By then I was running on fumes, but it was a lovely evening, crowned by a fabulous bidding war for the wee dory bookcase. She brought in over $2500 for a great cause. Then up at dawn to teach an eight-day boatbuilding class.

Is it beginning to make sense why the blog has been neglected?

I survived the class, and some boat remodeling afterward and was finally able to take a little vacation. Bears Ears and I headed up to Colorado to visit friends, then on to Moab to meet Bears Ears's step-sisters. The gang at Eddyline Welding have been building three aluminum dories to the same lines I drew up for Bears Ears. And they are lovely. And so similar it is eerie. I've never seen welding this meticulous, or an aluminum boat with such graceful curves. Two of them will get wooden gunwales down here at Fretwater in a couple weeks and join the AzRA fleet. The third one is for sale—get it while it's hot. Click here to find their blog about the building of the boats: CLICK, And to see a video of the build, click HERE.
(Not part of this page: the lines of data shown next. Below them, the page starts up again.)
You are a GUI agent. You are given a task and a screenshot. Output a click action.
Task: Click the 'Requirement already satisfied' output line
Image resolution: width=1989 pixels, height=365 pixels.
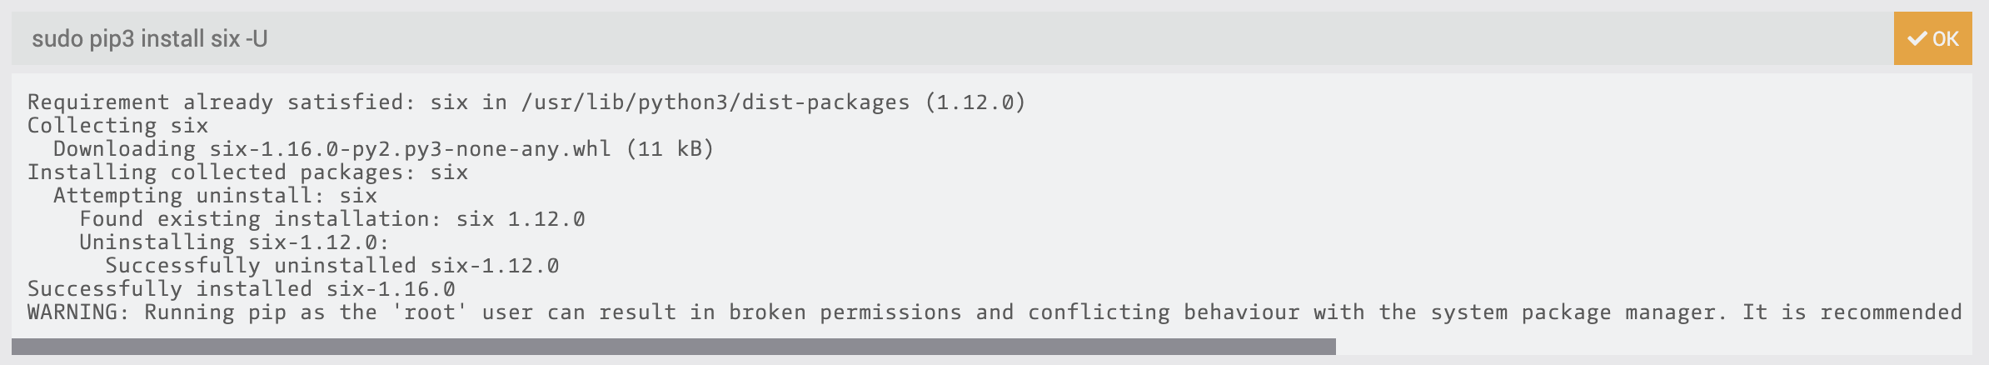[x=526, y=103]
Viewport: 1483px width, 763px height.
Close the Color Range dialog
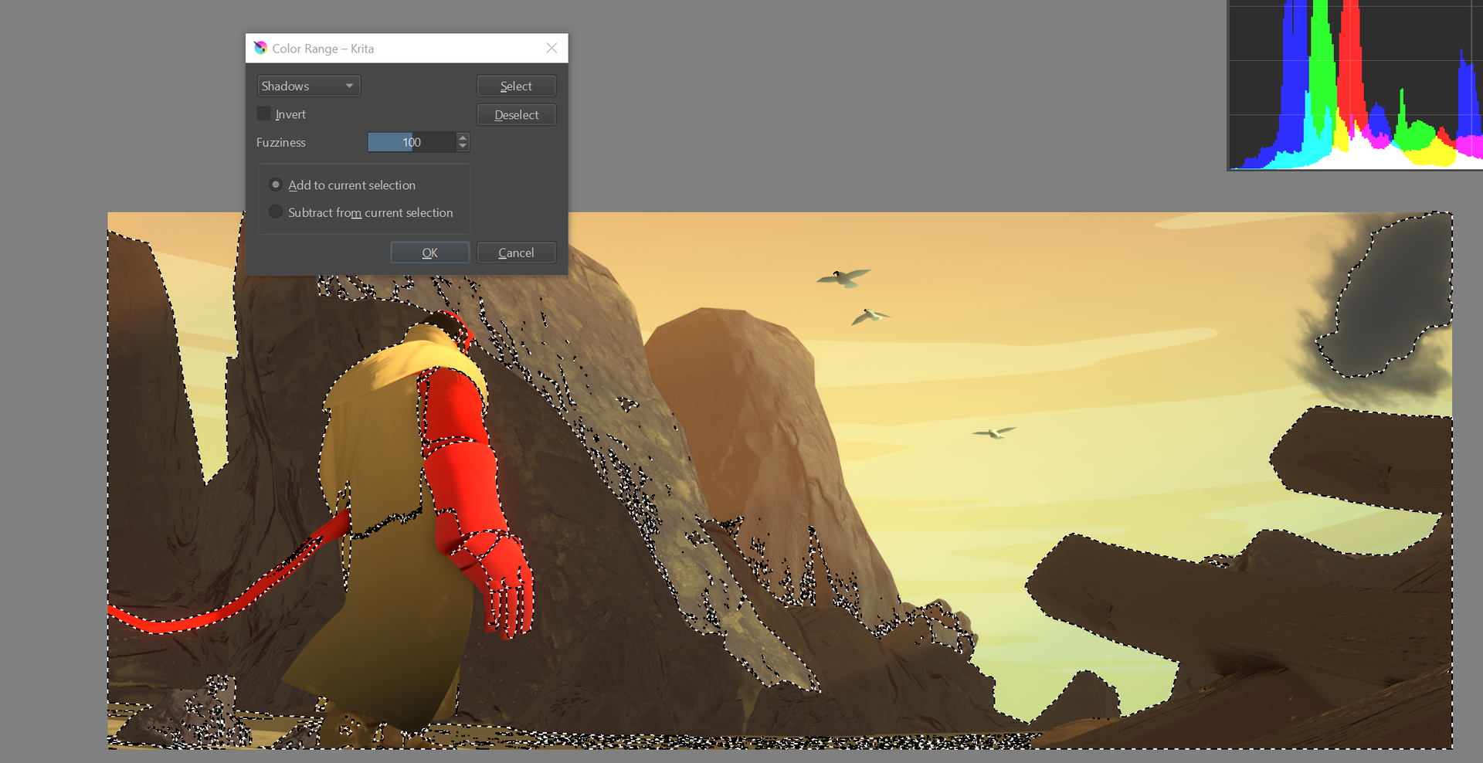[551, 48]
They weigh in almost exactly the same as Bears Ears--a bit above 650 lbs, which makes sense. A normal Briggs runs somewhere in the low 500s, and these are 25% more commodious.


The aluminum sisters were not quite ready for the river, though, so we joined a small fleet of local aluminum boats for a run down the daily stretch.


Check out the sexy lines and sweet tail lights on Nightcrawler. I can't believe they trusted mr to row it.